Designing a drug against skin cancer

Melanomas are a type of skin cancer caused by the abnormal proliferation of melanocyte cells. The tumour cells originate from an “initiator” cell that has acquired a certain number of characteristics endowing it with the possibility of dividing indefinitely and in an uncontrolled fashion.

40 to 60% of melanomas are caused by mutations in the melanocyte's DNA, that is de novo mutations that are frequently induced by exposure to sun. The DNA of different genes can be affected but, in 90% of studied cases, it is caused by a mutation in the DNA of a gene known as BRAF. The mutation is called V600E.

BRAF is a gene that codes for the B-Raf protein which is involved in regulating cell division. The V600E mutation permanently activates the B-Raf protein, which is no longer able to regulate cell division.

(1) the V600E mutation is specific to cancer cells
(2) the V600E mutation modifies the 3D structure of the B-Raf protein (video):
The B-Raf protein with the V600E mutation is an ideal target for drug design, in the hope of regulating cell division again.

This workshop will help you discover how bioinformatics is used:

  • to design a drug that targets a B-Raf protein with the V600E mutation, using the molecular docking. This technique predicts how a drug molecule binds to a protein, and the strength of the binding (score),
  • to predict the drug’s target protein(s) (swissTargetPrediction),
  • to estimate the fate of a small molecule in the human body (swissADME: Absorption, Distribution, Métabolisme et Excrétion).

  • Link to the workshop

    You can then compare the effectiveness of the molecule you have just designed with the following drugs:

    Vemurafenib (Zelboraf®) was put on the market in 2011 and fights melanomas by inhibiting the BRAF protein which carries the V600E mutation. Only patients whose DNA shows this specific mutation are treated with this drug.

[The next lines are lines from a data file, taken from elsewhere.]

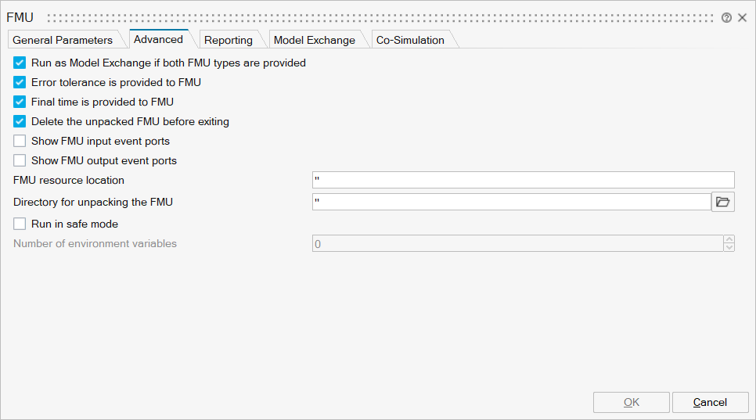Select the Co-Simulation tab
The height and width of the screenshot is (420, 756).
pos(410,40)
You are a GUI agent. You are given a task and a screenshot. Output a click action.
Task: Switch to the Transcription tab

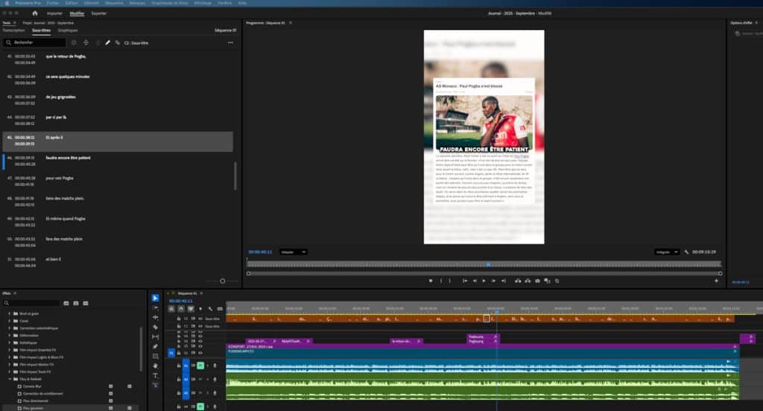tap(13, 31)

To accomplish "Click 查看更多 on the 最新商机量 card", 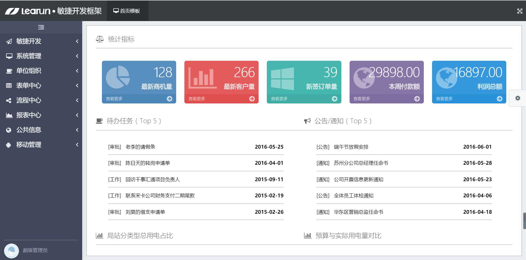I will click(x=114, y=99).
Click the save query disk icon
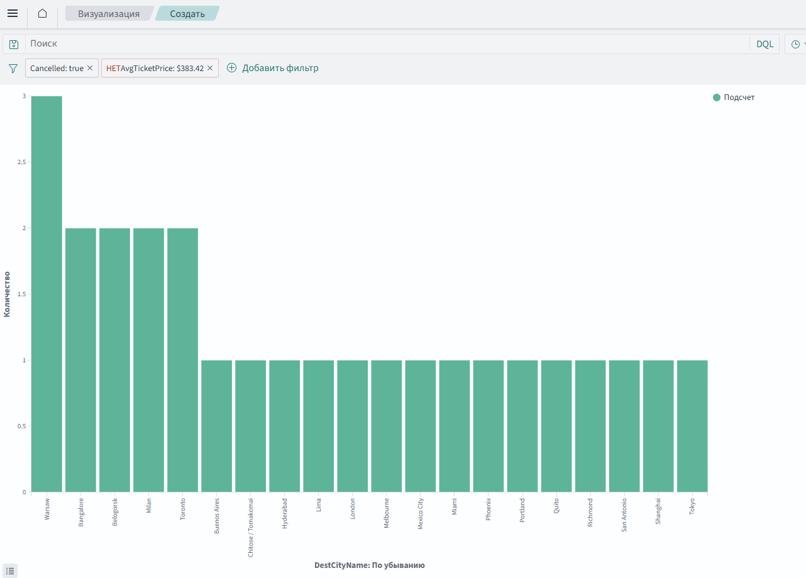Screen dimensions: 806x578 tap(14, 44)
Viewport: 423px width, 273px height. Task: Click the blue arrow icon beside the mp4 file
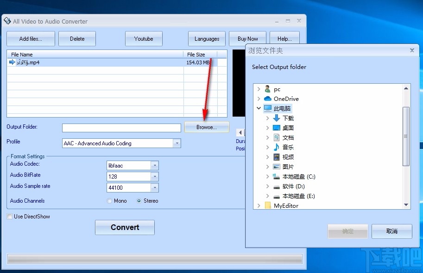click(x=12, y=62)
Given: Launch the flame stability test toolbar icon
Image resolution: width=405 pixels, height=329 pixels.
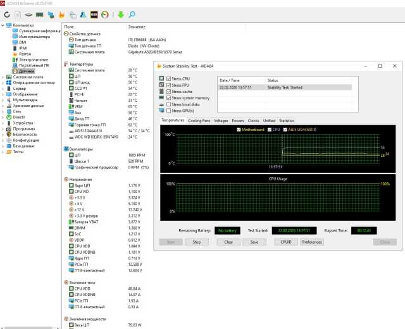Looking at the screenshot, I should pos(61,15).
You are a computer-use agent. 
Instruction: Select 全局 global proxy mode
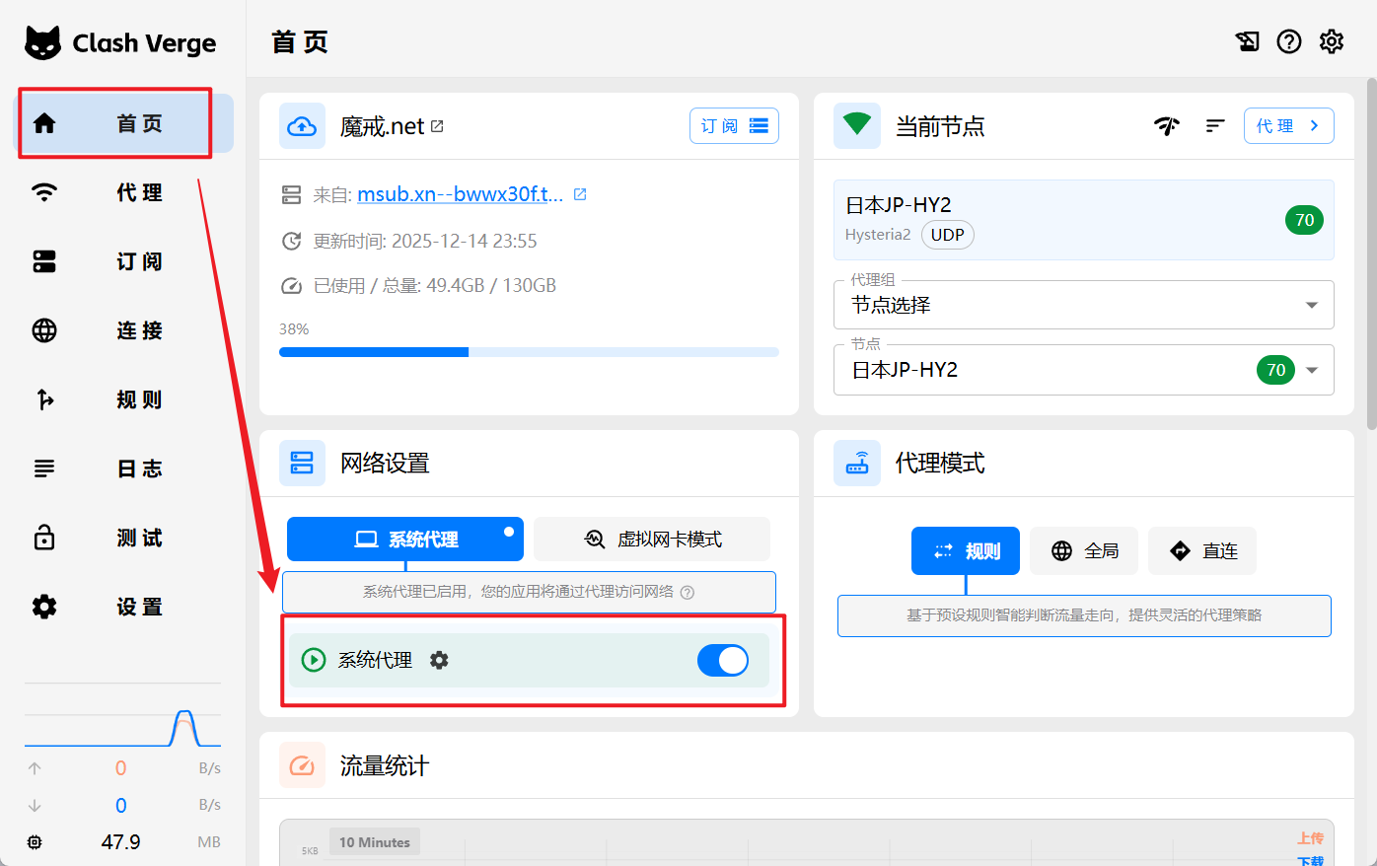click(x=1084, y=551)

    Sorafenib (Nexavar®) is an anti-cancer drug on the market since 2005. It has been used against melanomas, but proved to be ineffective and has since been abandoned. Sorafenib does not bind to the mutated V600E form of the BRAF protein, but its natural form. This molecule also inhibits a number of other proteins that belong to the kinase family, also involved in regulating cell division. As a result, this drug is used to treat other cancers – of the kidney, the liver and the thyroid for example.